Trade secrets can range from customer and client details to prospective management reshuffles; from innovative software to tailored manufacturing methods. However, their legal definition is slightly more complicated.
Previously, the UK has dealt with the misuse of confidential information under common law, through what has been a comprehensive set of principles. However, as part of an attempt by the EU to harmonise legislation around trade secrets across its member states, the Directive on the protection of undisclosed know-how and business information (trade secrets) against their unlawful acquisition, use and disclosure was introduced. This means that the UK now has a statutory definition for trade secrets.
Under the new directive, the definition of a protected trade secret is that it is not generally known or readily accessible to others who normally deal with the same types of information, it has commercial value because it is a secret, and the organisation or individual has taken “reasonable steps” to keep it secret.
This vastly expands the level of protection which many EU member states offer their businesses. However, for UK companies this is actually a slightly narrower definition than our case law has established, wherein it is not legally necessary to take the “reasonable steps” to keep the information secret or show it has commercial value.
However, organisations shouldn’t have reason to worry – the new regulations will run parallel to the common law, and claims can still be made under both. What this does mean is that UK companies trading across the EU will be able to operate knowing that there is a legal framework in place to stop their secrets being stolen.
The best thing that businesses can do at this stage is to ensure that internal processes are up to scratch and make sure that “reasonable steps” are being taken to protect their secrets. This keeps all options open and means that claims could potentially be made on the grounds of both the common law and the new regulations.
One “reasonable step” to take might be to only disclose trade secrets under strict confidence, or perhaps even under contractual obligations, such as non-disclosure agreements. Another might be to conduct audits and keep an accurate register of secrets, although the information within this would need to be kept brief, so as to not to disclose them in the register itself.
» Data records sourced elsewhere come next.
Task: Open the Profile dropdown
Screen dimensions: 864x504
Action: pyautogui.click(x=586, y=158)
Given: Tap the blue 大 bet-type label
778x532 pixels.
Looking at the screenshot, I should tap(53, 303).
Staff education and training will be key from the outset. Confidentiality agreements in employment contracts should be suitably robust to safeguard against distribution of sensitive information both during and following staff members’ employment within the company. It is similarly important to introduce and set out comprehensive policies for how trade secrets should be handled and managed internally. This could include guidelines for how information should be marked, stored, encrypted and distributed when necessary, while also setting out strategies around potentially hazardous situations, such as the printing of documents. For larger companies, it might be worth appointing a team specifically to oversee processes around trade secrets.
While every employee will need to do their part and take on a share of the responsibility when it comes to protecting confidential information, there are still certain departments which will be most at risk, given their line of work. These include, for example, any research and development (R&D) departments, where development work can lead to patentable inventions or registered designs.
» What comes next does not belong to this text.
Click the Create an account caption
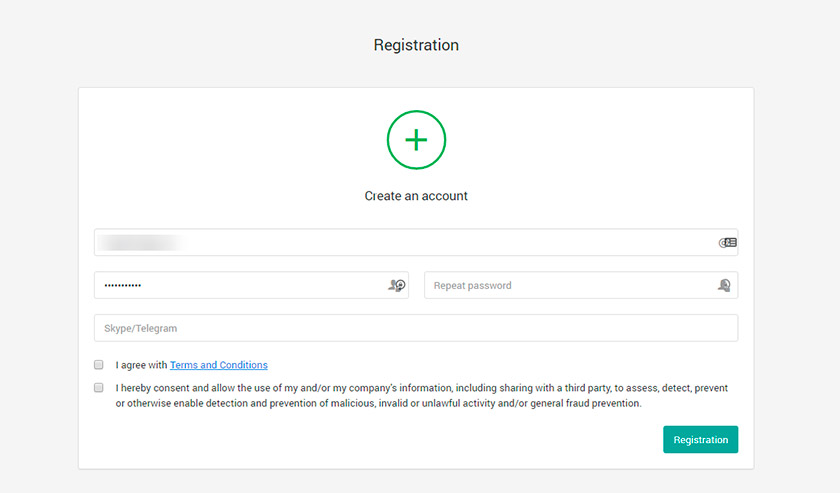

If the worst should happen, and an organisation’s trade secrets are acquired unlawfully or misappropriated, the best thing they can do is act as quickly as possible. If the breach is discovered early enough then it may still be possible to put in a request for an immediate injunction. If a company receives knowledge of the possibility of a breach of information, then a pre-emptive injunction could block the guilty party from making the information public.
If this approach is not possible, and information has already made its way into the public domain, then the company can still look to bring an injunction against the organisation or individual who has spilledthe secret. However, once information is public it is no longer possible to make it private once more. Therefore, by far the most important aspect of the entire process is that organisations ensure that their security procedures are in place and the secrets do not get exploited in the first place.
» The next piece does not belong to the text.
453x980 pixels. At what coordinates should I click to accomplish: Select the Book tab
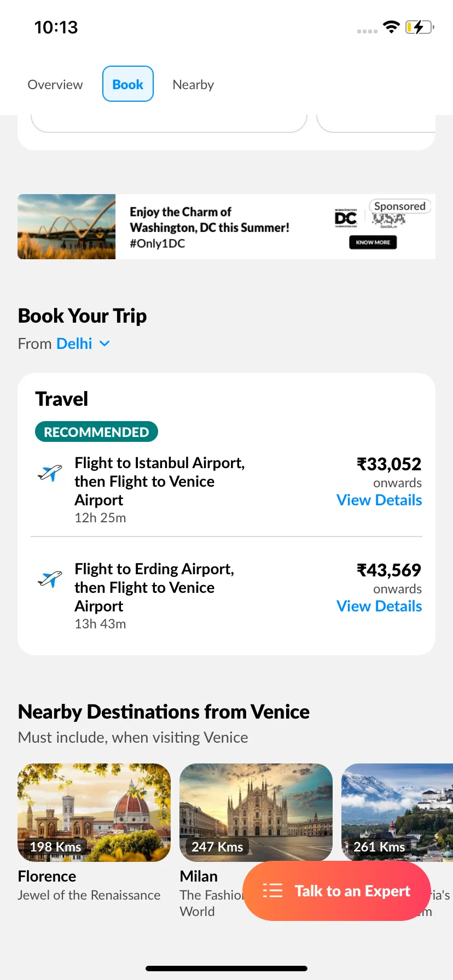click(128, 84)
While the implementation of the EU Trade Secrets Directive may be most consequential for multi-national organisations working across the EU, its advent in the UK is the perfect time for all businesses nationwide to review their processes and ensure that they are protected no matter what future challenges may arise. This way organisations can be assured that they are in the best position to protect their trade secrets, knowing that both new and pre-existing laws will be at their disposal should a breach occur.